** TASK MATERIAL follows **

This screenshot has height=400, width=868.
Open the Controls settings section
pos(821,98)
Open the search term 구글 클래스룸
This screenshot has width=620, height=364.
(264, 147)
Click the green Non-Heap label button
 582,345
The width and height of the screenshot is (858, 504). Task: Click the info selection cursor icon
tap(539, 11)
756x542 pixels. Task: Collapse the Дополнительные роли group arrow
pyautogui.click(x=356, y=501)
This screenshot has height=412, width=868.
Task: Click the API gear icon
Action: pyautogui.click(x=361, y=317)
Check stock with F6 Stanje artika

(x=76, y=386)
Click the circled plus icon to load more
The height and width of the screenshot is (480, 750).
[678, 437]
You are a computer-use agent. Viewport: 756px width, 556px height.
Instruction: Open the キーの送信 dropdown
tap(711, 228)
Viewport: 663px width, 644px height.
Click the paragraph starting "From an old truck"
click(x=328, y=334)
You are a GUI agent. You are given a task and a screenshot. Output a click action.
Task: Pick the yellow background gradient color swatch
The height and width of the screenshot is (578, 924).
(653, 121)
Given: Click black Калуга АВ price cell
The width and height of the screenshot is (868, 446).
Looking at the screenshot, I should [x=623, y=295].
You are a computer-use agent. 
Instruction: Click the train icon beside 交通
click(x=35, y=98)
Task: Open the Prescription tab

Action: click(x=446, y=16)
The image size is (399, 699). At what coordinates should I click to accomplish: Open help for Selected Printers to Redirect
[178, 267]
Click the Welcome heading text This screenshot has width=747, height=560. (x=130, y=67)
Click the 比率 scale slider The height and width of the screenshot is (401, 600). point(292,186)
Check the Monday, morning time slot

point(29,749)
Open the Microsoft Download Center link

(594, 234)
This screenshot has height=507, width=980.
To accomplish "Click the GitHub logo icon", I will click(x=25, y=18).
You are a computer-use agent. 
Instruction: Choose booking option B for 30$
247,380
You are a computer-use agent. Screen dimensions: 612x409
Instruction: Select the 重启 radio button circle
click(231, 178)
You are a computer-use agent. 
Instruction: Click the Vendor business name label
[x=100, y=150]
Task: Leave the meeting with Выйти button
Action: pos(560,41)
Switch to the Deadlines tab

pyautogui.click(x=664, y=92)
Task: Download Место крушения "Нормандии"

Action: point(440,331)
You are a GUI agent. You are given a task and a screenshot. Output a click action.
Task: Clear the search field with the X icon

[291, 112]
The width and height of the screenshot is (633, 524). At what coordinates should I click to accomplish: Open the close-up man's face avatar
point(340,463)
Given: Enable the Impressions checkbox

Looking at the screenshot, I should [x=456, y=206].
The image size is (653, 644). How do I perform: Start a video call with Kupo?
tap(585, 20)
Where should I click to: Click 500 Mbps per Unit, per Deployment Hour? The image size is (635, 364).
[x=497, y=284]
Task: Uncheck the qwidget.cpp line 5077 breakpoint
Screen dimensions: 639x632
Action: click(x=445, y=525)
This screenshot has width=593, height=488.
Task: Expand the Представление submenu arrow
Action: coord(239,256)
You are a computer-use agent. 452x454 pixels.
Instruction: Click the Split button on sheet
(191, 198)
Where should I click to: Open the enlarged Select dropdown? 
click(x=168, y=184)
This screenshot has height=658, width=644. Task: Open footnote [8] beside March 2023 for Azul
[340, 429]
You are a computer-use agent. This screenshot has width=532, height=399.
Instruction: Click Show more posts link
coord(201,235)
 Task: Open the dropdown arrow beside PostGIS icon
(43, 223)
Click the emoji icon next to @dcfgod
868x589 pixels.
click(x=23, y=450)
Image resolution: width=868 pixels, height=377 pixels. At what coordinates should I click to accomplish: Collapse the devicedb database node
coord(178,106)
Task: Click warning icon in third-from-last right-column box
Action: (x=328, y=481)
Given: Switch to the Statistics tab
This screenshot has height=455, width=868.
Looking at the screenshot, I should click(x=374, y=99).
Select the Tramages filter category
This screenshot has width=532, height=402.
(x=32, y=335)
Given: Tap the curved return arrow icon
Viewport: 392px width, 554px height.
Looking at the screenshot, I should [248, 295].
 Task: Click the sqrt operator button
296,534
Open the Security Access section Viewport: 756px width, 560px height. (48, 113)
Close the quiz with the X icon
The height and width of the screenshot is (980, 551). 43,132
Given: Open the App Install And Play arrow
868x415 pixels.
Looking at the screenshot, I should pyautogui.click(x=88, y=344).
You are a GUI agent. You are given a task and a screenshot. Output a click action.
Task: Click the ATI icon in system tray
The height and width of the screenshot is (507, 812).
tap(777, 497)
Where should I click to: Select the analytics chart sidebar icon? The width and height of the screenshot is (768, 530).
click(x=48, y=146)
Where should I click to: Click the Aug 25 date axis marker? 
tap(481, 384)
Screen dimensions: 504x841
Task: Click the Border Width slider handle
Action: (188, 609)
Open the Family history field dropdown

** End of TASK MATERIAL **

* _WHAT YOU SHOULD DO_
For the lines above, output exactly those from the line containing "Open the Security" through the line containing "Given: Open the App Install And Play arrow", and skip the others.

* _RESULT OF THIS EXERCISE_
Open the Security Access section Viewport: 756px width, 560px height. (48, 113)
Close the quiz with the X icon
The height and width of the screenshot is (980, 551). 43,132
Given: Open the App Install And Play arrow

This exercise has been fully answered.